Provided information

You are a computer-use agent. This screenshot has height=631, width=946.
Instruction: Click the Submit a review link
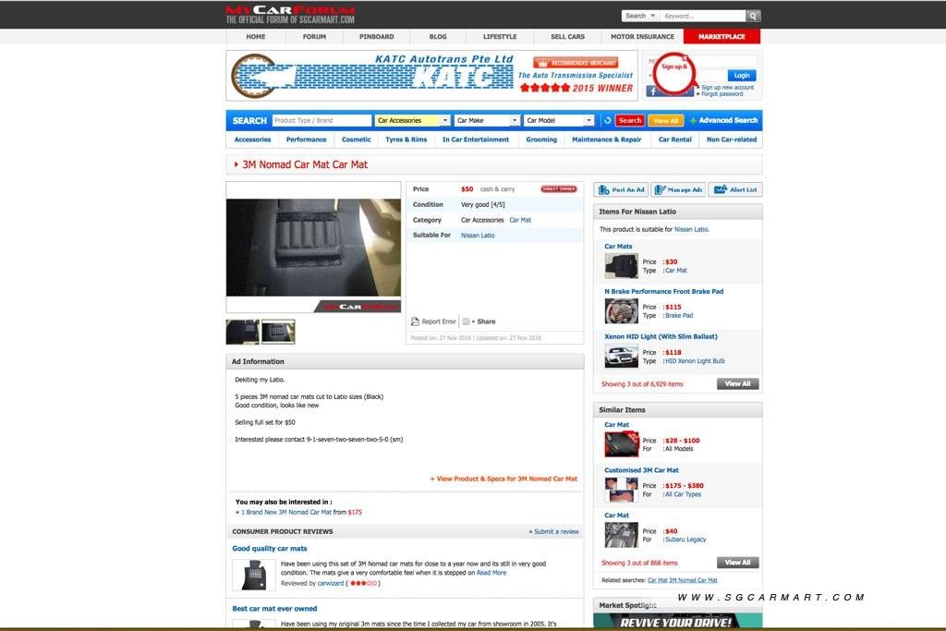click(554, 531)
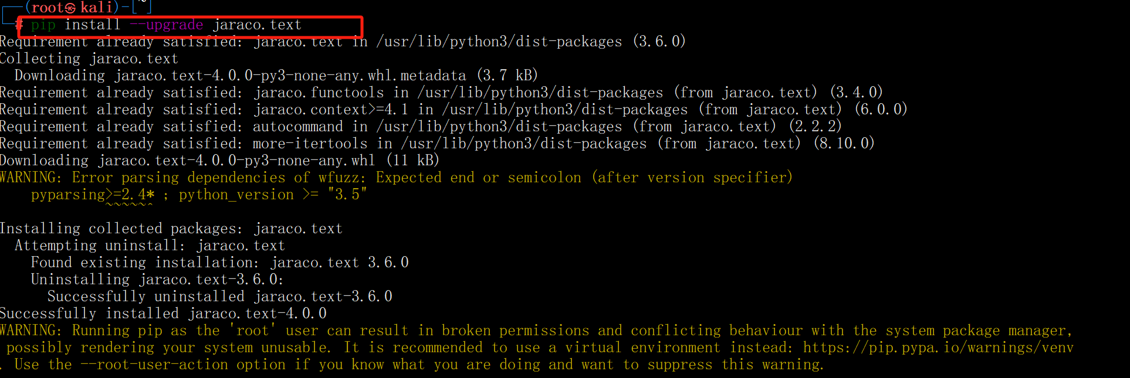The width and height of the screenshot is (1130, 378).
Task: Click the 'Installing collected packages' line
Action: pos(171,229)
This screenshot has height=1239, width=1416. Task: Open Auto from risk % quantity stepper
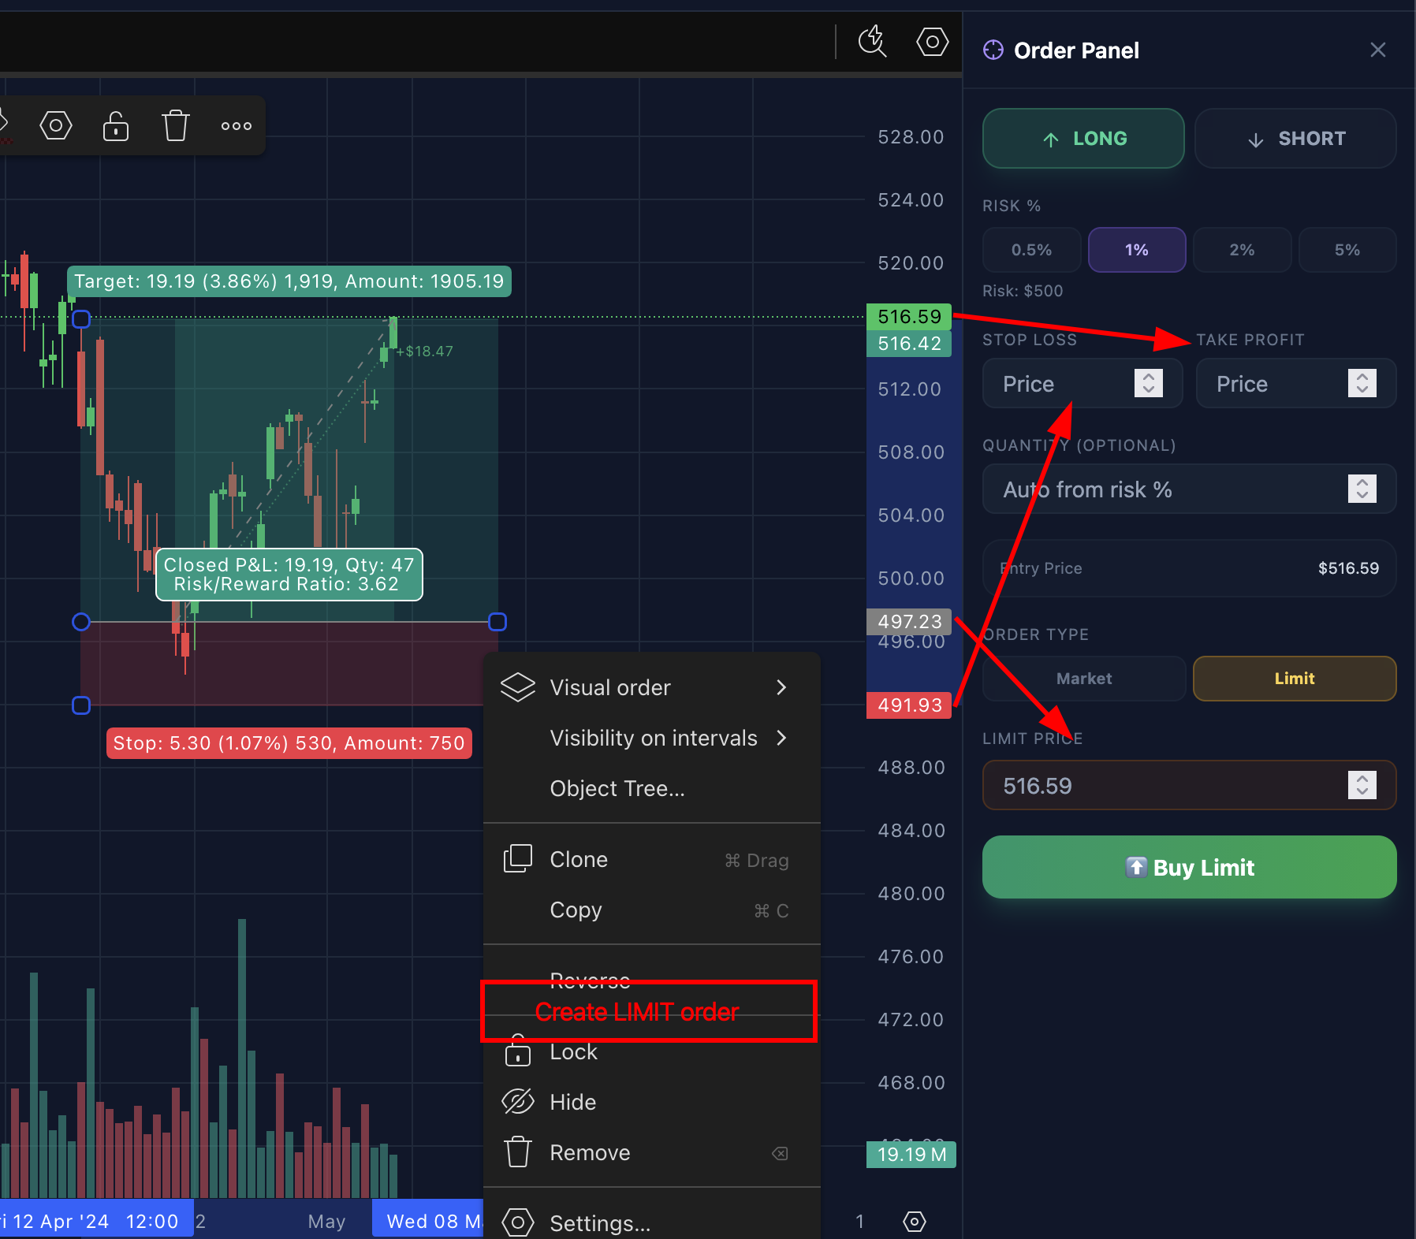tap(1362, 489)
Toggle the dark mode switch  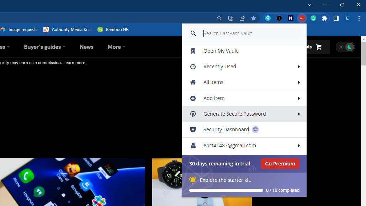pyautogui.click(x=345, y=47)
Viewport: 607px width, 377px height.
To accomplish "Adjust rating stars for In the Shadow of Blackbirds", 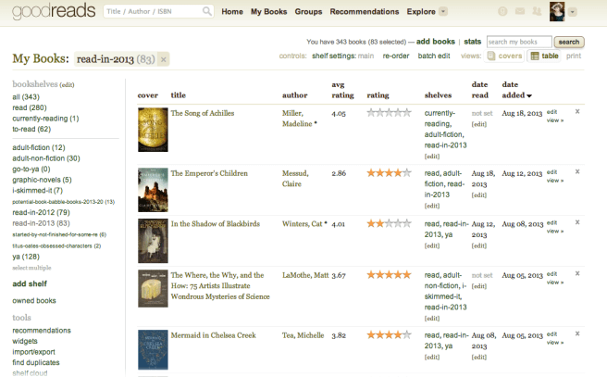I will (x=389, y=223).
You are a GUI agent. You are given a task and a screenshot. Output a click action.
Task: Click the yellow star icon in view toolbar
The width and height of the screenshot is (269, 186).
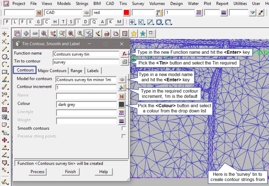tap(134, 33)
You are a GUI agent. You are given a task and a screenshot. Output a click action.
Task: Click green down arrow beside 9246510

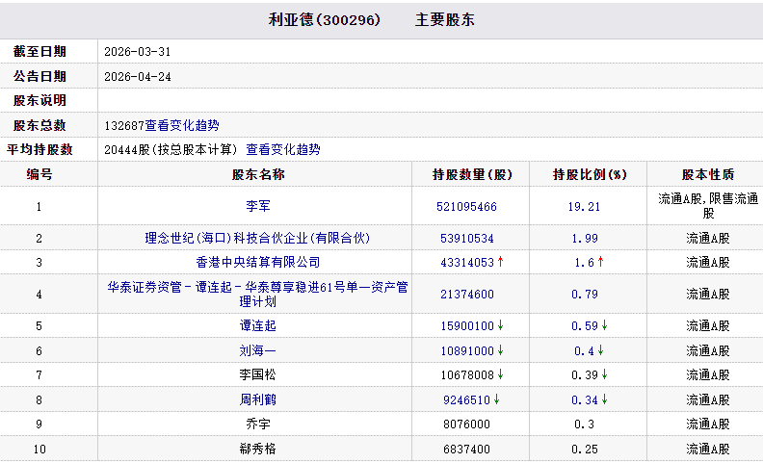497,399
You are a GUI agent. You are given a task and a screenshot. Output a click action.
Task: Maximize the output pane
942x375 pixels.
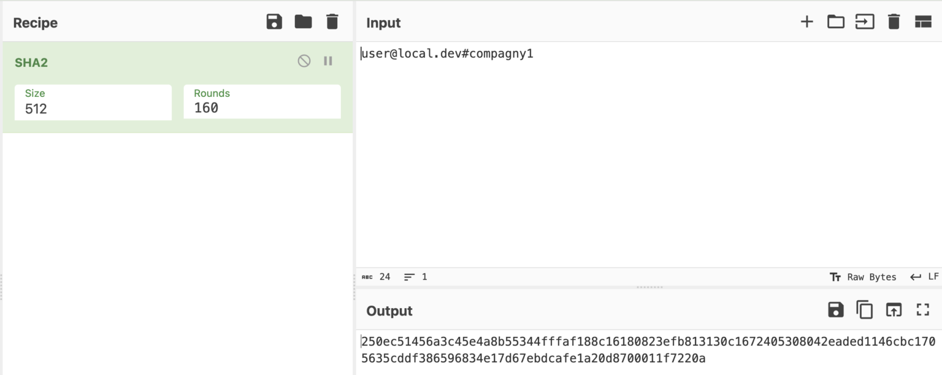[x=922, y=310]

What you are asked to do
From the line containing "The width and height of the screenshot is (269, 186)." to the end of the listing, restate each line word for word and nothing more; the pictures stay out.

Written solution
The width and height of the screenshot is (269, 186).
tap(134, 33)
You are a GUI agent. You are given a task and a screenshot. Output a click action.
Task: Click green down arrow beside 9246510

497,399
You are a GUI agent. You are given a task and a screenshot. Output a click action.
Task: Maximize the output pane
942x375 pixels.
[x=922, y=310]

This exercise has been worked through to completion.